As soon as the line containing "window title text" appears, start repeating lines exactly and continue to the end of the entries; please skip pictures.

(Records from a dataset)
"""

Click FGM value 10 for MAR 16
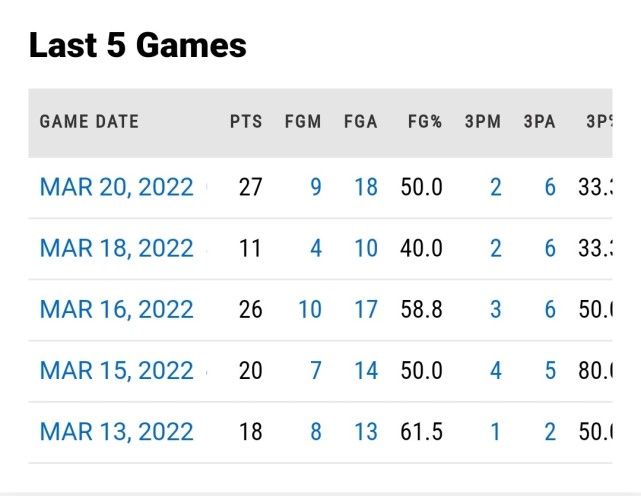 coord(310,310)
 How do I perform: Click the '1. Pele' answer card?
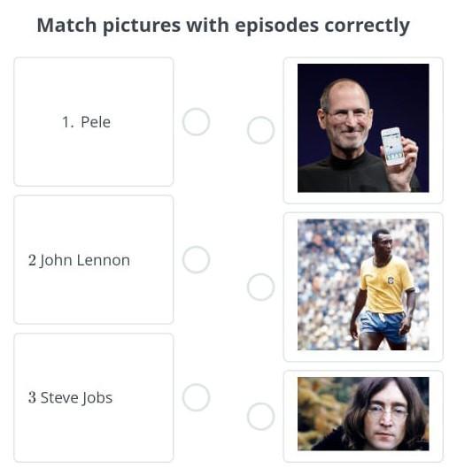[94, 122]
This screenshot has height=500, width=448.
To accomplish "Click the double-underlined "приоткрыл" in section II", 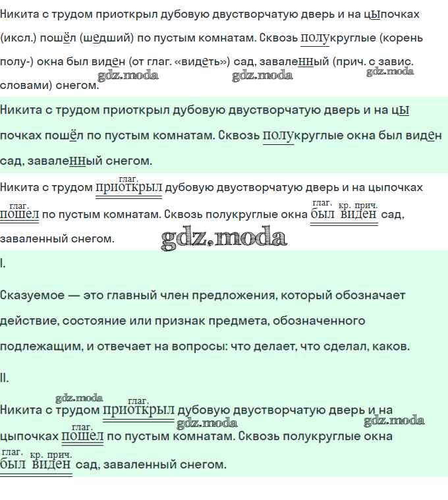I will pyautogui.click(x=138, y=411).
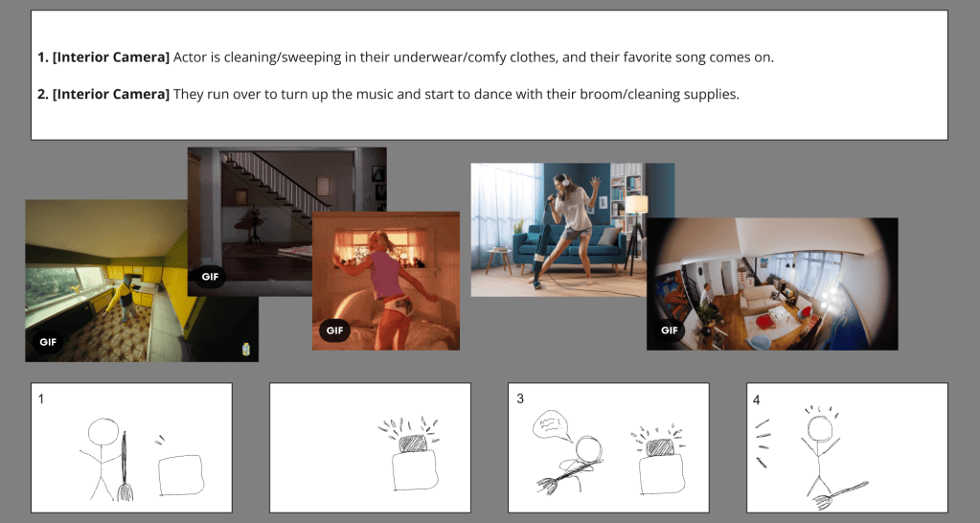Click the step 2 text about turning up music

click(x=456, y=94)
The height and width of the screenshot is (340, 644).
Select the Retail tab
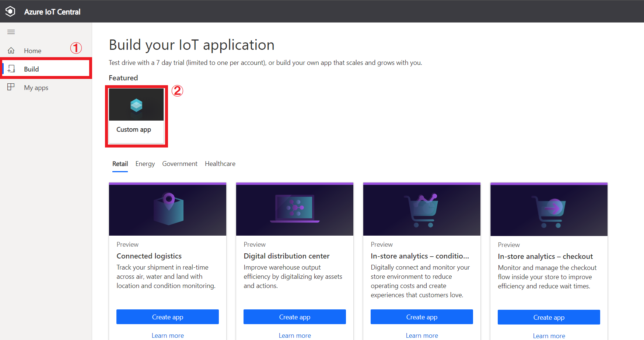coord(120,164)
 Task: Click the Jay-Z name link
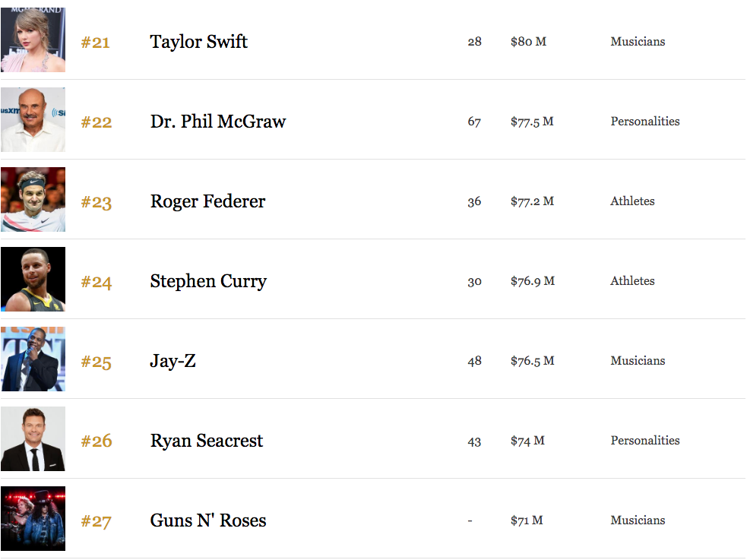173,361
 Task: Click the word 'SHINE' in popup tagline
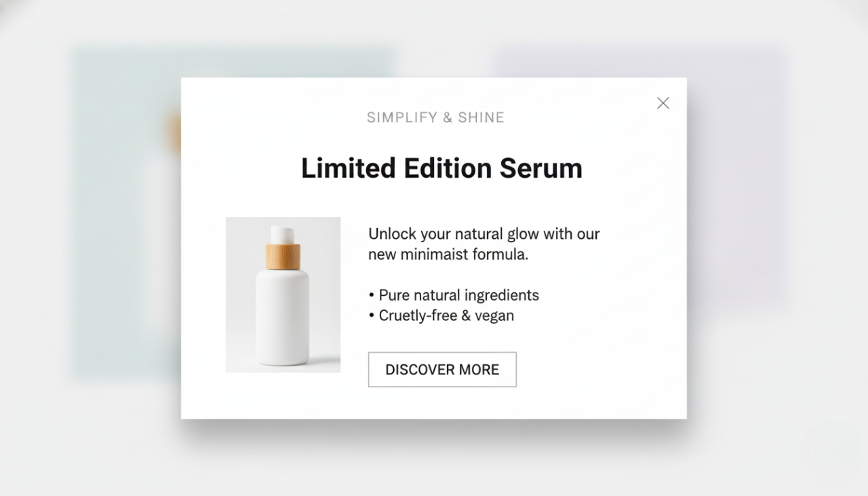pyautogui.click(x=481, y=117)

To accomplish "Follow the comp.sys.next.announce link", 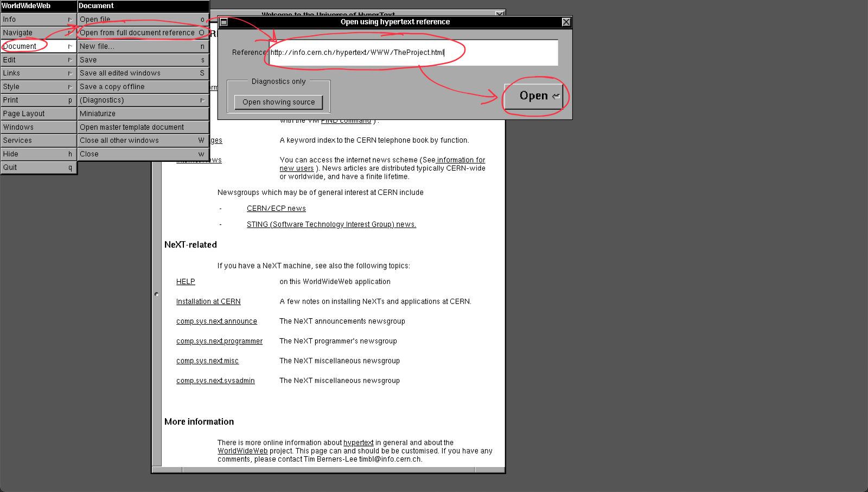I will click(216, 321).
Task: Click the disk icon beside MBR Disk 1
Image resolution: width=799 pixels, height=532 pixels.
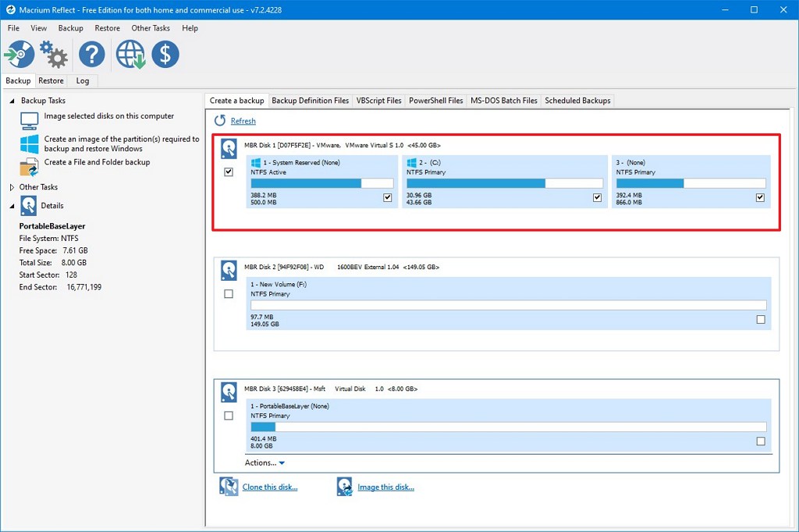Action: pyautogui.click(x=229, y=148)
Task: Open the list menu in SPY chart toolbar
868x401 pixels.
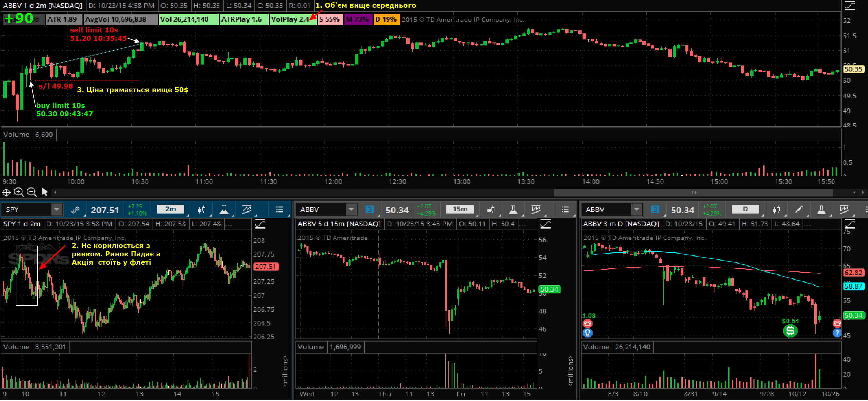Action: click(280, 210)
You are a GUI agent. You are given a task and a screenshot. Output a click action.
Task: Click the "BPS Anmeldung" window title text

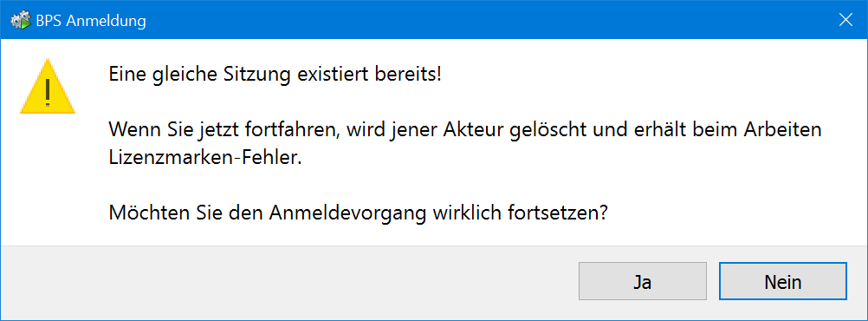[x=91, y=21]
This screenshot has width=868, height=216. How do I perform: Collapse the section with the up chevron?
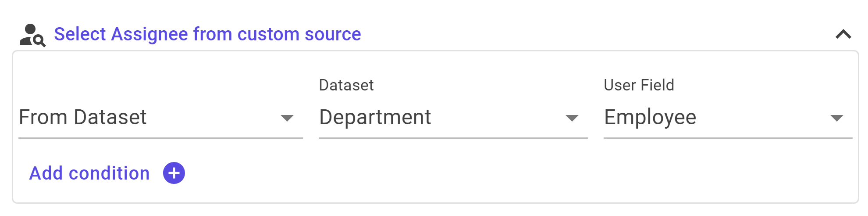click(x=843, y=34)
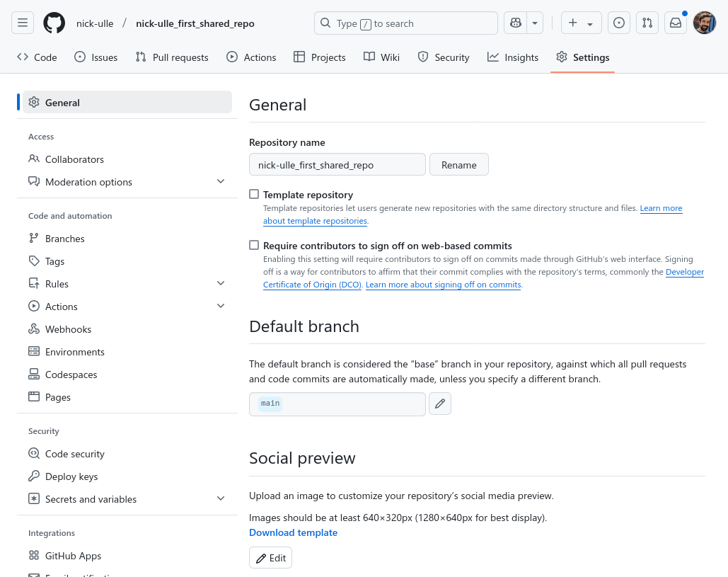
Task: Open the Copilot chat icon
Action: tap(516, 23)
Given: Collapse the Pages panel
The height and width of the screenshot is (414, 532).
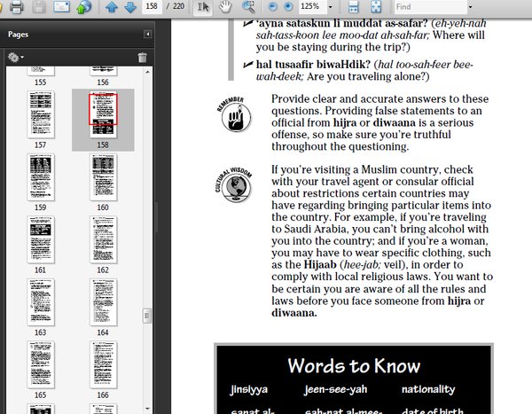Looking at the screenshot, I should [147, 34].
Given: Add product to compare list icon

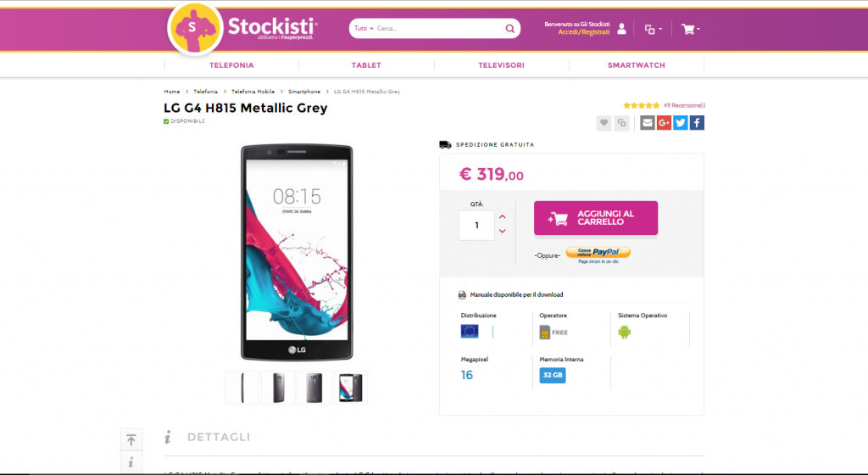Looking at the screenshot, I should click(x=621, y=123).
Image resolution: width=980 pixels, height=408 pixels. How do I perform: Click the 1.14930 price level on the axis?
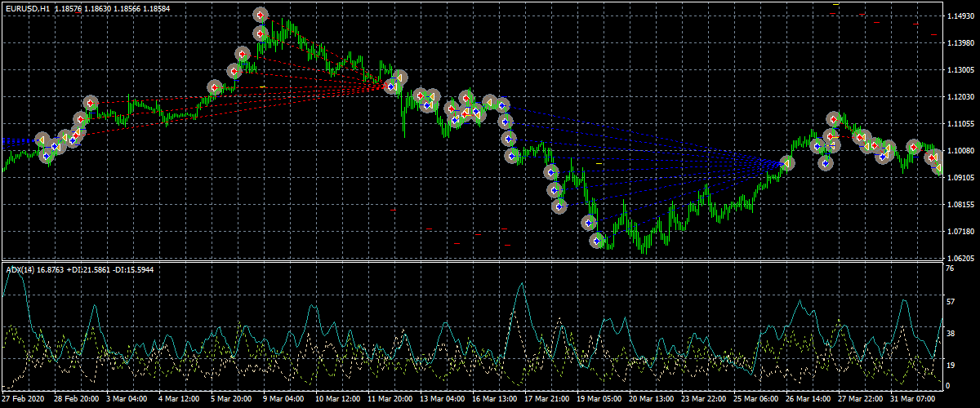click(958, 16)
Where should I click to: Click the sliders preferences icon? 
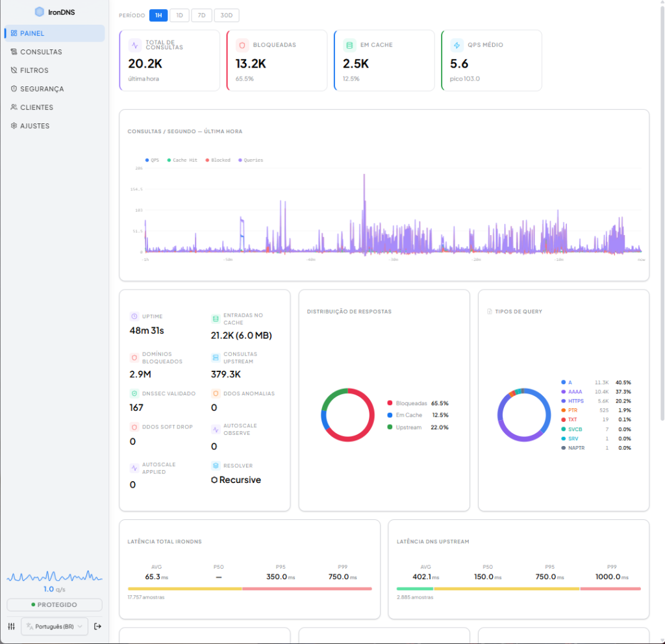click(x=12, y=626)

"""

▶ _Solution to this problem_
Task: Click the "BPS Anmeldung" window title text

[x=91, y=21]
This screenshot has width=868, height=216. How do I perform: Collapse the section with the up chevron?
click(x=843, y=34)
Task: Open the Copilot chat icon
Action: tap(516, 23)
Given: Collapse the Pages panel
The height and width of the screenshot is (414, 532).
Looking at the screenshot, I should [147, 34].
Given: Add product to compare list icon

Looking at the screenshot, I should click(x=621, y=123).
Image resolution: width=980 pixels, height=408 pixels. How do I perform: Click the 1.14930 price level on the axis?
click(958, 16)
Where should I click to: Click the sliders preferences icon? 
click(x=12, y=626)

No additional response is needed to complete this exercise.